Data listing below:

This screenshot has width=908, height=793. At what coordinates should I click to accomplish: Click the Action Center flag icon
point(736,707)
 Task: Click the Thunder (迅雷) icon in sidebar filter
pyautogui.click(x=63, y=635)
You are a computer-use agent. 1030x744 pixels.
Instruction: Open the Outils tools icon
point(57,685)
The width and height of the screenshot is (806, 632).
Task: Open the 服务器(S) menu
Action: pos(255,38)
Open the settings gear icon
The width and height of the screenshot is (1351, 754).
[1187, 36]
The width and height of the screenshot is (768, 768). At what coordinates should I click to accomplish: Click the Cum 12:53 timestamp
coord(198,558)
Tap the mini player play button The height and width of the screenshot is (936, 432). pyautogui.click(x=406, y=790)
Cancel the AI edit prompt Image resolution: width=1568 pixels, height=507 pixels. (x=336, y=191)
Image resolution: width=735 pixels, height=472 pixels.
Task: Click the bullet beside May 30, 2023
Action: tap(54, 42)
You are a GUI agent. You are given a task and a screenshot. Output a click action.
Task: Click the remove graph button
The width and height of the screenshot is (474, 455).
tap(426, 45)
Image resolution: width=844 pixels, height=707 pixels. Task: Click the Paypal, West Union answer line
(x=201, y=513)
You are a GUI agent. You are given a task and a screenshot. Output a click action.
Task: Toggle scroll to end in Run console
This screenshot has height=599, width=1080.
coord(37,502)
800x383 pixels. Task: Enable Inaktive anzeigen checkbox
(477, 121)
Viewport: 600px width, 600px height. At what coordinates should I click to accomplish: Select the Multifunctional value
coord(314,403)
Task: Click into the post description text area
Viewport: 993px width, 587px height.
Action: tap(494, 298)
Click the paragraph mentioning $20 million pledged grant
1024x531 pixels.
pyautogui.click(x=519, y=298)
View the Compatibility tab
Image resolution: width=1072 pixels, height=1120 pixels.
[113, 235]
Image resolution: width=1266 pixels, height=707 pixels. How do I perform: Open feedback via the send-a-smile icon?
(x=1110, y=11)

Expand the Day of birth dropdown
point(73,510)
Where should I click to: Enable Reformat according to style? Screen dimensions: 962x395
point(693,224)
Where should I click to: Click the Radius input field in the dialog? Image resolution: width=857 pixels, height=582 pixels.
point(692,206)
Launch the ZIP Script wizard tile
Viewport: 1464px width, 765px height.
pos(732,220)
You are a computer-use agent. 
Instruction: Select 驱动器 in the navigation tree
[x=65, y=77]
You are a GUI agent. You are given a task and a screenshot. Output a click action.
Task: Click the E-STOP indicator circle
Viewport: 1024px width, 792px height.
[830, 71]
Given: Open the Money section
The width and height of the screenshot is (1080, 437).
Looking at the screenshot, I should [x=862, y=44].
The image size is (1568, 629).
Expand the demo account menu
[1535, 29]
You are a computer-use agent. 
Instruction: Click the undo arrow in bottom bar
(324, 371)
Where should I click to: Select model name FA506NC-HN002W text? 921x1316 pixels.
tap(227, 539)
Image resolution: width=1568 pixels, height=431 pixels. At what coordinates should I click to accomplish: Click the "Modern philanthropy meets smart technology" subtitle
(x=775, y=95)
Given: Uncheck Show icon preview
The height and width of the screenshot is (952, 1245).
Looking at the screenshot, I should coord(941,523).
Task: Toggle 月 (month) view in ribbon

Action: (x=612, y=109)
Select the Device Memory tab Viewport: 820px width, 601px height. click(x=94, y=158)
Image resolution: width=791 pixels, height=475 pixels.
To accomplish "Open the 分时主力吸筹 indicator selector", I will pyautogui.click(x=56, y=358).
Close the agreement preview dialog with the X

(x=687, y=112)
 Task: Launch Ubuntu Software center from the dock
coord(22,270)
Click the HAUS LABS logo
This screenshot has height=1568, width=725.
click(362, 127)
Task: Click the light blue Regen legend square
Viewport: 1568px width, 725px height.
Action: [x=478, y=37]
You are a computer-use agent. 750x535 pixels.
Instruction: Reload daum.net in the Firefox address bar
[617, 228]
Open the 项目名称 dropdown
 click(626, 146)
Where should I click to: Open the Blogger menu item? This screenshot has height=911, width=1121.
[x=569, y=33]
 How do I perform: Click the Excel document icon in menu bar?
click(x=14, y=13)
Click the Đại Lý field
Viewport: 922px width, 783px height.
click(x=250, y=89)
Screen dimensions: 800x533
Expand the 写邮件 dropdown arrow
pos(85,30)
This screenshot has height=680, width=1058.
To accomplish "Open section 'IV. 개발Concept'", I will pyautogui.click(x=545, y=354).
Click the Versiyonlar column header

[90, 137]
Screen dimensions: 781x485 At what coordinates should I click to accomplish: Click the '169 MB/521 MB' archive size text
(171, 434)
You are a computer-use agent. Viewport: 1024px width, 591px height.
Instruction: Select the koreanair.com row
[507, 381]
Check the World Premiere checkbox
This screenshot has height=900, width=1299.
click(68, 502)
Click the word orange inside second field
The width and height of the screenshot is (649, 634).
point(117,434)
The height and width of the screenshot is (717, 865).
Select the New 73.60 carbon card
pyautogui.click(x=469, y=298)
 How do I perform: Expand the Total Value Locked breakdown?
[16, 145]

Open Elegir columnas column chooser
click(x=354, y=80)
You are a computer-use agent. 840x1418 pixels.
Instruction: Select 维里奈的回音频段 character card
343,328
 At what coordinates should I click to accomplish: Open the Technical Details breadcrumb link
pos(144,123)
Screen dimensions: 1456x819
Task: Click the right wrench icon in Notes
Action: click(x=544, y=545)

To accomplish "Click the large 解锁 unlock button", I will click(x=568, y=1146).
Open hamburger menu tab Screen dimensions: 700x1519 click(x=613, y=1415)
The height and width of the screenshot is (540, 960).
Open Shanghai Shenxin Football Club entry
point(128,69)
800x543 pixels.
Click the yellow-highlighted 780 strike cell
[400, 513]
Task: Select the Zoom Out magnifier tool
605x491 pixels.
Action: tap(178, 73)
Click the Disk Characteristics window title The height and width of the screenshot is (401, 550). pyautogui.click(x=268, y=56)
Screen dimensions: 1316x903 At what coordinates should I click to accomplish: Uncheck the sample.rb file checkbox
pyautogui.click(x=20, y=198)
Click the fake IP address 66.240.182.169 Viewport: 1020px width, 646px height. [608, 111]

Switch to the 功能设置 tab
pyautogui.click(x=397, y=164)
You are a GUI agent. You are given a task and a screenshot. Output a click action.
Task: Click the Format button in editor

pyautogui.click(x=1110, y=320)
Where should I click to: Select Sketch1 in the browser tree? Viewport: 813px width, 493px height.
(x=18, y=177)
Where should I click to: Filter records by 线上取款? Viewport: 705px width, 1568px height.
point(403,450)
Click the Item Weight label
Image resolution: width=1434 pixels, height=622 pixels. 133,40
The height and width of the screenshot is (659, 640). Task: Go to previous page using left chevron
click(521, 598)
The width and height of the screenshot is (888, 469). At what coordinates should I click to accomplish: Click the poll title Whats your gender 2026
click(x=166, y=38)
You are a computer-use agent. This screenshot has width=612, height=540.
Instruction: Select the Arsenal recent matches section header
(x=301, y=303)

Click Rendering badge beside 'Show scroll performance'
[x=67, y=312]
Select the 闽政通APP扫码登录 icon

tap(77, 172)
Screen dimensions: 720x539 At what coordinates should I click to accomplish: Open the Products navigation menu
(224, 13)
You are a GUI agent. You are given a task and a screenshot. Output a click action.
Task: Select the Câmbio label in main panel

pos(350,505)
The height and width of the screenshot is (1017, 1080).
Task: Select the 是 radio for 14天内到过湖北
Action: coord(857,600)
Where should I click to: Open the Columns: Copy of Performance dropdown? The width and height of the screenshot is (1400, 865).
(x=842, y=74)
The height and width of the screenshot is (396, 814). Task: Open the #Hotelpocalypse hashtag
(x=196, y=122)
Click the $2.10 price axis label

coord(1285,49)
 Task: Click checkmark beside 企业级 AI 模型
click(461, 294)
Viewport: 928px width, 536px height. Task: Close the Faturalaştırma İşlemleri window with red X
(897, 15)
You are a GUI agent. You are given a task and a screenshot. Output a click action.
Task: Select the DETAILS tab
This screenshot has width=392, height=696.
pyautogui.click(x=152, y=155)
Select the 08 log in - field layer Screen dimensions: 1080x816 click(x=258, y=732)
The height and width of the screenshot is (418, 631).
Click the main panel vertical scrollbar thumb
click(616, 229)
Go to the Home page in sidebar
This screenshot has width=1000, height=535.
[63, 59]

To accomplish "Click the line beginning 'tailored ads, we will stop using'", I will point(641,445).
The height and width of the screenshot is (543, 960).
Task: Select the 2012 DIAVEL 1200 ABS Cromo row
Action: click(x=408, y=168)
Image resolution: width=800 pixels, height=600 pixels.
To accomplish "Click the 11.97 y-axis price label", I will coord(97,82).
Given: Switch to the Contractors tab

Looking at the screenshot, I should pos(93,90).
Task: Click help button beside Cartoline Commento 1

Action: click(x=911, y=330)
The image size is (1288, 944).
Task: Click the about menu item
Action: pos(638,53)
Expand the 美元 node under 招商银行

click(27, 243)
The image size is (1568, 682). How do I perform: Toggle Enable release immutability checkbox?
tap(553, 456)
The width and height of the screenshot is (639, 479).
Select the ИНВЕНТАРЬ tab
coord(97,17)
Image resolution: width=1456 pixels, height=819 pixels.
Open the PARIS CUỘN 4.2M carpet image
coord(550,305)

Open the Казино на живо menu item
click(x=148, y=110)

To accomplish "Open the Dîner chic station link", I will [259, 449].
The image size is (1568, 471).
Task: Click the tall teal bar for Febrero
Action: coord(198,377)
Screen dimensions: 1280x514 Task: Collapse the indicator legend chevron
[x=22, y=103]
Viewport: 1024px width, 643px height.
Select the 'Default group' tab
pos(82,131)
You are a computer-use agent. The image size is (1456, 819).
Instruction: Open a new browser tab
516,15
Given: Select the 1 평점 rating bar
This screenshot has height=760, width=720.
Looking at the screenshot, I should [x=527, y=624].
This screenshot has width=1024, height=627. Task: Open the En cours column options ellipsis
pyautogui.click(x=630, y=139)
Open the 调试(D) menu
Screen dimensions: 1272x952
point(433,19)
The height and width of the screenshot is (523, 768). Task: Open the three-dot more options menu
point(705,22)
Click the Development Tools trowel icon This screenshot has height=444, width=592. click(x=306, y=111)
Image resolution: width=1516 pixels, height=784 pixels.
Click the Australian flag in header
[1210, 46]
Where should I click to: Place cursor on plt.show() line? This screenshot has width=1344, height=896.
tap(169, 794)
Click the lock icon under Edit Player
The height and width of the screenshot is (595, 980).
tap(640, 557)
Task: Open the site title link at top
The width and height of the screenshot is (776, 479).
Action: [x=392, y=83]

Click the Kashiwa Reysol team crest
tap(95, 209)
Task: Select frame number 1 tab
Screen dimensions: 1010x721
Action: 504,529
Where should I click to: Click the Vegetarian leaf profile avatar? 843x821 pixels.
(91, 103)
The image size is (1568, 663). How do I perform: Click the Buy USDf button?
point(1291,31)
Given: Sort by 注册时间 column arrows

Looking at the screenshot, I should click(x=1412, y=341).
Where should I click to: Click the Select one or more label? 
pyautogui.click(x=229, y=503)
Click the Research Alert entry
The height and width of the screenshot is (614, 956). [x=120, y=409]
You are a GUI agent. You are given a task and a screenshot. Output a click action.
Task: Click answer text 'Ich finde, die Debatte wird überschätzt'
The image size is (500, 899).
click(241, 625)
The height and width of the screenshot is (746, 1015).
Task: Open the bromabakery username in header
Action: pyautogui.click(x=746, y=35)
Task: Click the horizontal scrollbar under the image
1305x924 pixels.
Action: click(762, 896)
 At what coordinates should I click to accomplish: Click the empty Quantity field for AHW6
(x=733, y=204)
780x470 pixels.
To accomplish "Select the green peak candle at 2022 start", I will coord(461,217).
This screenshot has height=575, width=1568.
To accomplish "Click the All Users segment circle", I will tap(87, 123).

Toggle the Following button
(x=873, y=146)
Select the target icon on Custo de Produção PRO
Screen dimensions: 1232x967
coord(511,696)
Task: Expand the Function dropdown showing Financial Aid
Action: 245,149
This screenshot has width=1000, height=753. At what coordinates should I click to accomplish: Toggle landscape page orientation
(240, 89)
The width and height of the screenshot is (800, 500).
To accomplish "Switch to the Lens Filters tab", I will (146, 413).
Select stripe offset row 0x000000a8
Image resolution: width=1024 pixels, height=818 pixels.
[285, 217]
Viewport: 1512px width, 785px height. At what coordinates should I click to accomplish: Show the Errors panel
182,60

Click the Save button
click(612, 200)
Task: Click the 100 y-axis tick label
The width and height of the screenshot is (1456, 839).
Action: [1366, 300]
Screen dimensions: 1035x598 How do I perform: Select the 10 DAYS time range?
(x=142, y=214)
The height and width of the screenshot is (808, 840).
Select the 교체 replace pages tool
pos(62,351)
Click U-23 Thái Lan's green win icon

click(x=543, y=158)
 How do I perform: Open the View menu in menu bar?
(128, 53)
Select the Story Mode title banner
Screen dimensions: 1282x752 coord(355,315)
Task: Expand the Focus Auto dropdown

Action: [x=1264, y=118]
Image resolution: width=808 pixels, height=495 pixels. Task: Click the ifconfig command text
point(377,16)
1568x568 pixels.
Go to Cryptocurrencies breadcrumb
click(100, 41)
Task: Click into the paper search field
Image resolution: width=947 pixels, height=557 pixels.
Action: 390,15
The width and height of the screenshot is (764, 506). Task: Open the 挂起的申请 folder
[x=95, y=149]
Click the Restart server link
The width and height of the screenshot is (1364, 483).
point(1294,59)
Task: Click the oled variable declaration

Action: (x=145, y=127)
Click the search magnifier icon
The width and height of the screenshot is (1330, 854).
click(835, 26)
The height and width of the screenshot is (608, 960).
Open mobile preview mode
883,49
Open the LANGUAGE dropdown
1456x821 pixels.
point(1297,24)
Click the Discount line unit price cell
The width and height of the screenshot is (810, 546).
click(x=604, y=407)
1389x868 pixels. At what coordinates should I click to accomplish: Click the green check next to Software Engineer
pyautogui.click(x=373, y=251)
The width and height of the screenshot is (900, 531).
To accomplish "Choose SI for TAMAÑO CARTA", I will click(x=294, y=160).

End of Data listing.

_Work to be completed_
Find every line in the records above that contains the word "circle", and copy each one.

_Response below_
Task: Click the E-STOP indicator circle
To accomplish "Click the All Users segment circle", I will tap(87, 123).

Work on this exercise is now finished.